Op dit moment moeten eerstejaars studenten minimaal tussen de 39 tot 42 studiepunten halen om niet weggestuurd te worden van de opleiding. Als het aan het college van bestuur ligt dan wordt die eis verhoogd naar 42 tot 45 studiepunten. Daar zou dan tegenover staan dat er verder geen andere maatregelen gelden – zoals een aanwezigheidsplicht tijdens de colleges. Zowel vorig jaar als dit jaar hebben de meeste opleidingen nog wel andere maatregelen die langstuderen moeten voorkomen.
Verkeerd signaal Stan Gielen, decaan van de Faculteit der Natuurwetenschappen, Wiskunde en Informatica is ‘het helemaal eens’ met de plannen van het college om het BSA te verhogen. ‘Op de bètafacuteit hebben we momenteel een BSA van 39 studiepunten. Van de studenten die dit maar net halen, merken we dat zeventig procent pas na ruim zes jaar afstudeert. Dat duurt gewoon veel te lang.’ De decaan vindt dat een BSA van 39 punten ook een verkeerd signaal afgeeft. ‘Het moet duidelijk zijn dat je geacht wordt binnen drie, of uiterlijk vier jaar je studie af te ronden.’ Ook bij de Faculteit der Letteren is men enthousiast over de plannen. Sterker nog: het ophogen van het BSA was een aantal jaar geleden al ter sprake gekomen bij de Facultaire Gezamenlijke Vergadering (FGV). Het verbaast Odin Dekkers, de onderwijsdirecteur van de faculteit, dan ook niets dat de huidige rector van Letteren afkomstig is. ‘Dat je nu jaarlijks veertig punten nodig hebt, is ook raar. Als je uit gaat van een normale studieduur van vier jaar, kom je op jaarlijks 45 studiepunten uit. Waarom zou je dat niet meteen duidelijk maken?’

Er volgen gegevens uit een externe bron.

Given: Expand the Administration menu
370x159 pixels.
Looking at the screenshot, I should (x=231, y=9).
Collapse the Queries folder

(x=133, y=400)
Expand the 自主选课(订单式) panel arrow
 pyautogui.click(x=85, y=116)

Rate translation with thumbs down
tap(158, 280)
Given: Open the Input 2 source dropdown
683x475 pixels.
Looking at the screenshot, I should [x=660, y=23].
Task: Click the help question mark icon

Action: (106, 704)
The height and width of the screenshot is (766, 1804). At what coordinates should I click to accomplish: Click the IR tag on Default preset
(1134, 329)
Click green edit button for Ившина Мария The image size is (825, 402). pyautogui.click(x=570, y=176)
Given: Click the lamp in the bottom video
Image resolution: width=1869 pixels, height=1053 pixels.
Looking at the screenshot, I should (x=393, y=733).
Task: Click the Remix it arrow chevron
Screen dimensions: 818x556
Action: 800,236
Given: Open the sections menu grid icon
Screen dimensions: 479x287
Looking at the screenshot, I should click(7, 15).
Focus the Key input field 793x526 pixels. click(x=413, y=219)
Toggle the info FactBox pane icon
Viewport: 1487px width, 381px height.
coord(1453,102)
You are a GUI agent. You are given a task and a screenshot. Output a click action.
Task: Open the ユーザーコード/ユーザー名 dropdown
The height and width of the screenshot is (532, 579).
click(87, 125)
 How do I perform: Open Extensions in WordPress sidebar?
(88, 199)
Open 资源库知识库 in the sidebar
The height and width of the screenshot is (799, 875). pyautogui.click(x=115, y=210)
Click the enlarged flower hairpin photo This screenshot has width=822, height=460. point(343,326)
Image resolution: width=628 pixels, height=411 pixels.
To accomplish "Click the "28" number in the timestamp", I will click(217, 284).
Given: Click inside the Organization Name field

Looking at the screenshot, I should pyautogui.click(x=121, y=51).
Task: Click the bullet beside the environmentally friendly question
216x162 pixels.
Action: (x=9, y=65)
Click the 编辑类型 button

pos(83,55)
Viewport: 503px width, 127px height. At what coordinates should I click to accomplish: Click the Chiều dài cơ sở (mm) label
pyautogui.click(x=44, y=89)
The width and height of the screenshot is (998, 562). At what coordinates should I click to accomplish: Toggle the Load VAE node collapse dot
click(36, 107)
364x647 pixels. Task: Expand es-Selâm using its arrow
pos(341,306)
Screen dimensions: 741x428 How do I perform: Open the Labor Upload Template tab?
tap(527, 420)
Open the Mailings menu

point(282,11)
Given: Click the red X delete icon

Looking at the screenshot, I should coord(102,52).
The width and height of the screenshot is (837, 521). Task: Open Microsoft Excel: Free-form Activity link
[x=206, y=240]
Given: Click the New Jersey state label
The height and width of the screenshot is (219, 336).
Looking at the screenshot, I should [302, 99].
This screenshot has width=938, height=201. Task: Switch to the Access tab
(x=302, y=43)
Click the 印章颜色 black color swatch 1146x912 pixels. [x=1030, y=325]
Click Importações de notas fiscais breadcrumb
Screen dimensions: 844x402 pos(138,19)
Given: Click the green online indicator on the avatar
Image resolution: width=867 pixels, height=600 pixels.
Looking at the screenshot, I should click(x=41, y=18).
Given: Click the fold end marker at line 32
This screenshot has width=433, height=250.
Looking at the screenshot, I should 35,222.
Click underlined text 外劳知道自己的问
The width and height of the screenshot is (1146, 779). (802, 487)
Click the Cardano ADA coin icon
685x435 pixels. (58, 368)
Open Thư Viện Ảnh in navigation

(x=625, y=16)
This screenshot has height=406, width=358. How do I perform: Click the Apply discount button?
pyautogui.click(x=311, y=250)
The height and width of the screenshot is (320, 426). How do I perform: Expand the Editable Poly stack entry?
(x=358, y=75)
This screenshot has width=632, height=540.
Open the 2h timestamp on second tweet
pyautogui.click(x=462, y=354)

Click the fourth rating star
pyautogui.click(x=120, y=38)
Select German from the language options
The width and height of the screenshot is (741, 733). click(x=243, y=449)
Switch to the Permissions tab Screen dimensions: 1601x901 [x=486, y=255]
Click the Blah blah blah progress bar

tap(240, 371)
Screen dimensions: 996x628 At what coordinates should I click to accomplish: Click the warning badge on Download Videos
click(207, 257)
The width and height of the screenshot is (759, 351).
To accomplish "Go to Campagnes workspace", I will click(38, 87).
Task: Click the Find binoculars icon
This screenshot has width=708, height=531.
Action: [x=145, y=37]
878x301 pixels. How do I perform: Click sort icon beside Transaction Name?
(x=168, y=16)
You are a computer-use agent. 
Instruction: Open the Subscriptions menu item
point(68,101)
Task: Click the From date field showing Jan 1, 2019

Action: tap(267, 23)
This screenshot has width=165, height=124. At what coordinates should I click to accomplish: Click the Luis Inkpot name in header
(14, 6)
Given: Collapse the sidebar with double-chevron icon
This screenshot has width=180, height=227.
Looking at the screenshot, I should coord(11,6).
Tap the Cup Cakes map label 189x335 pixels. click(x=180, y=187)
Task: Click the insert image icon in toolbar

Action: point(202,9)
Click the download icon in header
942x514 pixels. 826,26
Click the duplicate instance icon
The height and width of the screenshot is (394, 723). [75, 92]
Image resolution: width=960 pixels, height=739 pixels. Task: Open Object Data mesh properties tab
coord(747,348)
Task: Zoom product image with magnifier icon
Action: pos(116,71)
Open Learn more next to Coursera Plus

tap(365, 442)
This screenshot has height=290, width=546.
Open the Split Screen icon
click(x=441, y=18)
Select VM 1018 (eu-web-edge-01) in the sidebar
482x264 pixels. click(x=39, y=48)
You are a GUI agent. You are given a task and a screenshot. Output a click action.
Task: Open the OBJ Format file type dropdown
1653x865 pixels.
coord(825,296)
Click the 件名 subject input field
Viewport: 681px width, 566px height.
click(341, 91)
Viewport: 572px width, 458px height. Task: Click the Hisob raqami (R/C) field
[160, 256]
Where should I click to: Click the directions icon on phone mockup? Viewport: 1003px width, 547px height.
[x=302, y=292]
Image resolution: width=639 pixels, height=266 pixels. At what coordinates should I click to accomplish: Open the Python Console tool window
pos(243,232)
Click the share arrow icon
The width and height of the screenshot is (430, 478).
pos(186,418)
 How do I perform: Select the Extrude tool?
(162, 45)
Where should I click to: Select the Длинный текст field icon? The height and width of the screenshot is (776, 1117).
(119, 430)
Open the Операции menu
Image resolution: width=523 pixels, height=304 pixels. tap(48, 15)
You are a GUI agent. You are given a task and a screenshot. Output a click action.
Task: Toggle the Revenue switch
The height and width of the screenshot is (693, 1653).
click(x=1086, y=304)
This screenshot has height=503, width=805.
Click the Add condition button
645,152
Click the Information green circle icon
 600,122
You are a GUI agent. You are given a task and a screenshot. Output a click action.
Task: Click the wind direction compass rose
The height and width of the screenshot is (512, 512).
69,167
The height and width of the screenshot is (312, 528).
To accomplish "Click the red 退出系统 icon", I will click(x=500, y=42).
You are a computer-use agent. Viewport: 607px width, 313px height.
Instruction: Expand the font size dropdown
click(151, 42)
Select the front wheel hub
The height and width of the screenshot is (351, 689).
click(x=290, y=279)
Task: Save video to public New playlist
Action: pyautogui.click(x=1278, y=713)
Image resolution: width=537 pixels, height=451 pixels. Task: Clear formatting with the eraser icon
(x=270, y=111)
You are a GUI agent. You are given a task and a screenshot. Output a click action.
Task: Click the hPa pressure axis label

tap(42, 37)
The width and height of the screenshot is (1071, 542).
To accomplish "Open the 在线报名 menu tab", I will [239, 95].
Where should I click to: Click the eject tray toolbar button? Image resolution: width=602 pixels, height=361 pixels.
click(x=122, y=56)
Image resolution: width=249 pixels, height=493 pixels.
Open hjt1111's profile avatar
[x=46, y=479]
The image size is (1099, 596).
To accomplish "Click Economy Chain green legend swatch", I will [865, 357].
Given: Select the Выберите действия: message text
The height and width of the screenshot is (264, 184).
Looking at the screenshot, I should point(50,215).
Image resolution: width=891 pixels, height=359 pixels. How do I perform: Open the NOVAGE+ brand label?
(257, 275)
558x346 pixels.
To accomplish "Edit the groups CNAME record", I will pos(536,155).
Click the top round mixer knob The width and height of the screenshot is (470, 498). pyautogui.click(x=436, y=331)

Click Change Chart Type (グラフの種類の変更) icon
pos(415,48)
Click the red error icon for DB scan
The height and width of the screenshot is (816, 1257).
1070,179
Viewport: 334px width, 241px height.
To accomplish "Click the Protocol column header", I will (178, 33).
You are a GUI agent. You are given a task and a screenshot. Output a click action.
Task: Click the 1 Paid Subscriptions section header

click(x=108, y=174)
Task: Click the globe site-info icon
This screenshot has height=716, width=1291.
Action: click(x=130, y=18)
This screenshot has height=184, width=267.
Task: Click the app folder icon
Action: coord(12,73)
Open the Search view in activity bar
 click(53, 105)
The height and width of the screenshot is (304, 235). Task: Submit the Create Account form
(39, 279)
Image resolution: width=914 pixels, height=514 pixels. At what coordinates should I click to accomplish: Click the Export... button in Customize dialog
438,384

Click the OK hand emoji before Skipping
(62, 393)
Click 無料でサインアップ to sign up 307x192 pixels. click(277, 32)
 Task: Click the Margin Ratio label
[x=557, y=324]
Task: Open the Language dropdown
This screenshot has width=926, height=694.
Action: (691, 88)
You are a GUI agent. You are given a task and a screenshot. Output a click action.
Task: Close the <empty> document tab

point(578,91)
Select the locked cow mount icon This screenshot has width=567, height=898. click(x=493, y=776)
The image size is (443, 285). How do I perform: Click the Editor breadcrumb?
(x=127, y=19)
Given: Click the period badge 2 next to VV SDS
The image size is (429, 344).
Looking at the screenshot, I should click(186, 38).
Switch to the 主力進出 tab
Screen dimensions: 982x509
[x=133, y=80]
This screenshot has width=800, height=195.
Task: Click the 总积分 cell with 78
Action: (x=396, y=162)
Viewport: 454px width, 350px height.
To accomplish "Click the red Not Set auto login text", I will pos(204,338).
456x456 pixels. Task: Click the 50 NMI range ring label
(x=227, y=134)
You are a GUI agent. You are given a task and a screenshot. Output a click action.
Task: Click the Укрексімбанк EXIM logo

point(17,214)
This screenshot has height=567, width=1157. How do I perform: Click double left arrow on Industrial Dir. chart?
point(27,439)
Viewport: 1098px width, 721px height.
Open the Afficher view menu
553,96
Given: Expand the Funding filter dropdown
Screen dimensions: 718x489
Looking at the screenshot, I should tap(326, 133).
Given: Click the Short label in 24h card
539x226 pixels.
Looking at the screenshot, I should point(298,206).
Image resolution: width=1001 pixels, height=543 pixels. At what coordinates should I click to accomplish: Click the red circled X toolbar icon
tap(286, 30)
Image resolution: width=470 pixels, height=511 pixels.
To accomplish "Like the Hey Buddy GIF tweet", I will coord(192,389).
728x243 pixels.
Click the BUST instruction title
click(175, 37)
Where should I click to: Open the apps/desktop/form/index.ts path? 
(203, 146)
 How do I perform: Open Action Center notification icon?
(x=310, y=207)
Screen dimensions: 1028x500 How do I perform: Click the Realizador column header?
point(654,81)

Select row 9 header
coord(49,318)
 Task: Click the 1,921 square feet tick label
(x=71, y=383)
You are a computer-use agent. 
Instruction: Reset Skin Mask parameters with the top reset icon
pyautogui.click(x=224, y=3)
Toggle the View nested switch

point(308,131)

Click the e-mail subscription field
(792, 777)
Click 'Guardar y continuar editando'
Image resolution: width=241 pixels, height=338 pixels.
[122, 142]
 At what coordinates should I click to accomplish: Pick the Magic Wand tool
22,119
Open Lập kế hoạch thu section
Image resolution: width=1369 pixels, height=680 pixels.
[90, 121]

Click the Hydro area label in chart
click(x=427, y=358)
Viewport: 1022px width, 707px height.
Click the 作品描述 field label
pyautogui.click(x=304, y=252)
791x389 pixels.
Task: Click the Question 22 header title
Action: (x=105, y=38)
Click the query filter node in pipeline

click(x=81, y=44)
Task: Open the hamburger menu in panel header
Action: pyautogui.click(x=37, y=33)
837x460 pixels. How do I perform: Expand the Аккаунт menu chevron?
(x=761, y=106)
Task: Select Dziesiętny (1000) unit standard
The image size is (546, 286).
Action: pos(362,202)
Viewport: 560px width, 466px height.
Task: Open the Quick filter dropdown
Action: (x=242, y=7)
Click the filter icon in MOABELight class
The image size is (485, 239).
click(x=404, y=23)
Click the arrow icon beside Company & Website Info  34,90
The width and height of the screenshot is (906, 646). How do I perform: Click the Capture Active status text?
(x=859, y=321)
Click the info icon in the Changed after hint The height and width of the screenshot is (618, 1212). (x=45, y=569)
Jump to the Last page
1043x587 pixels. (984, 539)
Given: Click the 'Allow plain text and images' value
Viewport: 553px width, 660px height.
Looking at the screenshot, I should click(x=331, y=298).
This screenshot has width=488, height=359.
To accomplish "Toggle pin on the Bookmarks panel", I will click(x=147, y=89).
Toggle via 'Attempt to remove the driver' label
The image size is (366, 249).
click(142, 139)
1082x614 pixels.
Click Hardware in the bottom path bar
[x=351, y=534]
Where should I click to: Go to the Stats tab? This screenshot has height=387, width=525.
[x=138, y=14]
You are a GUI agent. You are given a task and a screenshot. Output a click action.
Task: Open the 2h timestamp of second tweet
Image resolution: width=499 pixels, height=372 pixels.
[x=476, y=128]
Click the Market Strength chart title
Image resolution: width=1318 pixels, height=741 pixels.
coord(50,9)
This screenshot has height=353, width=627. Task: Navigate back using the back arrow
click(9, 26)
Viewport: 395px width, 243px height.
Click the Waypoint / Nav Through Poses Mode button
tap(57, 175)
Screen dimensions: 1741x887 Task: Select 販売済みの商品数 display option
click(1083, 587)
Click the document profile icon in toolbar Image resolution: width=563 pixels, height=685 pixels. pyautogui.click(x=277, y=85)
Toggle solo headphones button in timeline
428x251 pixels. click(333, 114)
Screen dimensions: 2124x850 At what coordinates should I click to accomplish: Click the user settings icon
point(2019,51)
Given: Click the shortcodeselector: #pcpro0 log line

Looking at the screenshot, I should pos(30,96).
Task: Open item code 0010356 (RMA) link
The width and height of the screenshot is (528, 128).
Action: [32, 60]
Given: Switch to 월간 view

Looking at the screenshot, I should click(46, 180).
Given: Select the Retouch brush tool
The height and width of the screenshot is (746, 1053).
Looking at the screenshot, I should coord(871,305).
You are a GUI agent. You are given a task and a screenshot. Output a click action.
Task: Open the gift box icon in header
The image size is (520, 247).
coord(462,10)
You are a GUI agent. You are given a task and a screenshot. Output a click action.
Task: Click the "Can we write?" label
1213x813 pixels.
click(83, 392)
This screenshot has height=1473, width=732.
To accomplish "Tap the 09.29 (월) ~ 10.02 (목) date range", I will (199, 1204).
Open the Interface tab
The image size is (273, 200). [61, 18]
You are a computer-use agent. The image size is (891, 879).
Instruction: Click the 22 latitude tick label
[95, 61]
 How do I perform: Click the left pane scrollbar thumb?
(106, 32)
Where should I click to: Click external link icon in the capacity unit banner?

Aanwezigheidsplicht Op het gebied van aanvullende maatregelen liggen de faculteiten verder van elkaar. Bij de bètafaculteit zijn er naast het BSA nu al geen andere maatregelen, terwijl bijvoorbeeld Duits een aanwezigheidsplicht van maar liefst honderd procent kent. Gielen is het eens met het universiteitsbestuur over de extra eisen. ‘Je moet een balans zien te vinden. Aan de ene kant moet je studenten helpen met de overgang tussen de universiteit en het vwo, maar je moet ze ook opleiden tot zelfstandige mensen. Je moet ze niet de hele studie aan het handje houden.’ Dekkers vindt dat opleidingen zelf de vrijheid moeten kunnen houden om een aanwezigheidsplicht in te voeren. ‘De grens tussen het studiesucces verhogen en verschoolsing is onduidelijk. Binnen onze faculteit is de aanwezigheidsplicht onderwerp van discussie, maar ik denk dat het mes aan twee kanten snijdt. Enerzijds verplicht je zo misschien sommige studenten colleges te volgen die ze niet nuttig vinden, maar anderzijds dwing je docenten zo ook om goede colleges te geven. Er horen geen colleges te zijn die niet nuttig zijn om te volgen.’ / Timo Nijssen
Het voorstel van het college van bestuur wordt maandag door de medezeggenschap besproken. Voor een dergelijke wijziging is echter geen instemming van de medezeggenschap nodig.